If you are feeling especially industrious, you can pull the corner apart (they are either screwed or crimped together), clean the sealant off, reinstall, and reseal. 

Nothing is rocket science, but it is ladder work. Are you okay on a ladder like that?


----------



## Phases (Sep 18, 2014)

Yeah. I was nervous at first but I've been around the whole house, cleaned gutters and installed gutter guards. I'm okay with it, but that corner is pretty difficult. 

So clean off all i can and recaulk and just see. Couldn't get much worse. I don't mind the ugly/black look. I guess I could spray paint it or something if I need to lighten it up.


----------



## rjniles (Feb 5, 2007)

The gutter seal goes inside, nothing to see from the outside. Unless you're a bird.


----------



## Phases (Sep 18, 2014)

..or your me, and you sprayed the outside as well as the inside and now it looks like junk heh.


----------



## PatChap (Nov 17, 2012)

The trick to making it last is to really clean it out. Bring a screwdriver for peeling and some fine sandpaper. Use high quality caulking, and make sure you tool it smooth so water can pass without too much pooling.


----------



## kwikfishron (Mar 11, 2010)

PatChap said:


> Use high quality caulking,


Buytl caulk would be my choice.

http://www.homedepot.com/p/DAP-Buty...Flashing-Sealant-12-Pack-7079827062/205030316


----------



## ChuckF. (Aug 25, 2013)

You can buy a big tube of gutter sealant at the home centers, it's white. A can of canned air might help too, to get it dry and clean before you reseal. Do both inside and outside.


----------



## Gymschu (Dec 12, 2010)

OSI makes a quality gutter sealant.


----------



## FrodoOne (Mar 4, 2016)

ChuckF. said:


> A can of canned air might help too, to get it dry and clean before you reseal. Do both inside and outside.


Certainly make sure that the gap that you are trying to fill is clean and DRY. I have used a "hair dryer" on a hot summers day to ensure this - in a similar situation!

However, also ensure that the two pieces ARE firmly attached together. I found the problem that I had was that the rivets originally used to hold the two pieces together were NOT holding properly and there was movement between the surfaces. This had resulted in the original sealant giving way and allowing leaking.

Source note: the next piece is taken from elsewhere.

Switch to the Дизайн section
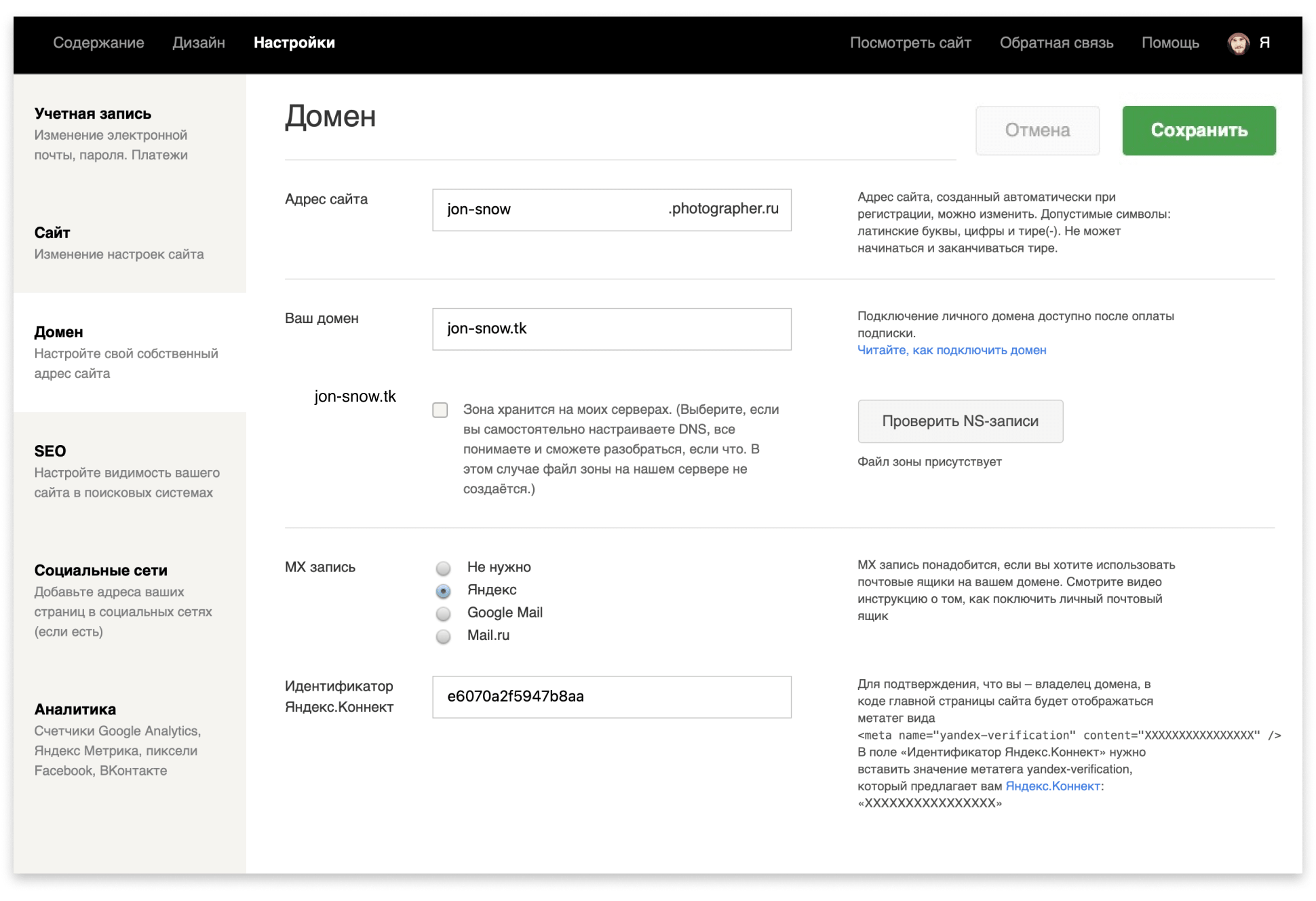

I removed the existing rivets, cleaned the surfaces, drilled for new rivets, applied the sealant and installed rivets in both the old and new positions.


----------



## carpdad (Oct 11, 2010)

If there is a roofing/siding supply store, you might try there. Sorry but I forgot all details, but they gave me a tube of sealant that was more liquid than a regular caulk and also silver in color. If quality sealant shows in smell, this had the worst smell. I installed the gutter myself and did fairly good job with rivets for all joints but also used the sealant liberally on the joints. No leaks 10 plus yrs.
I think the homedepot gutter sealants also improved over the years. The osi quad sticks well as long as you press the caulk on - I've used it over glass, cleaned with brake cleaner first, tape, press the caulk on, then tool finish.


----------



## Phases (Sep 18, 2014)

Thanks all. Soon as I can sort out this leaky pump connection, hopefully today, I'll try to move on to this. Looks like I have a lot of options! I'll just have to get up there and see how well I can clean it up and go from there once I see it, I think.


----------



## daveblt (Nov 7, 2011)

At home depot they have Seamer mate gutter sealant . It works great.


----------



## paintdrying (Jul 13, 2012)

You do not want to replace that corner. I use brake cleaner in a can, my leaf blower and geo cell or similair. Sometimes i replace the nails with screws to add support to the corner. 
If the corner is really bad I have added a downspout so water does not go to the corner.


----------



## Phases (Sep 18, 2014)

Alright so the nasty black you see on the gutter, I was pleased to see that was caused by that crap I sprayed on that was my last attempt at fixing this. It had peeled up and so water and grime and probably mold was up in there. It just pulled/peeled right off. 

Inside, I pulled out what was in there that I had sprayed - and dug out all the old sealant, and redid it all. I hope I did well enough. 

I definitely agree either way it doesn't need to be replaced at all. It already looks 100% better, back to normal, so last to do is just fix the leak, which I believe I have successfully done, but I'll find out soon.


----------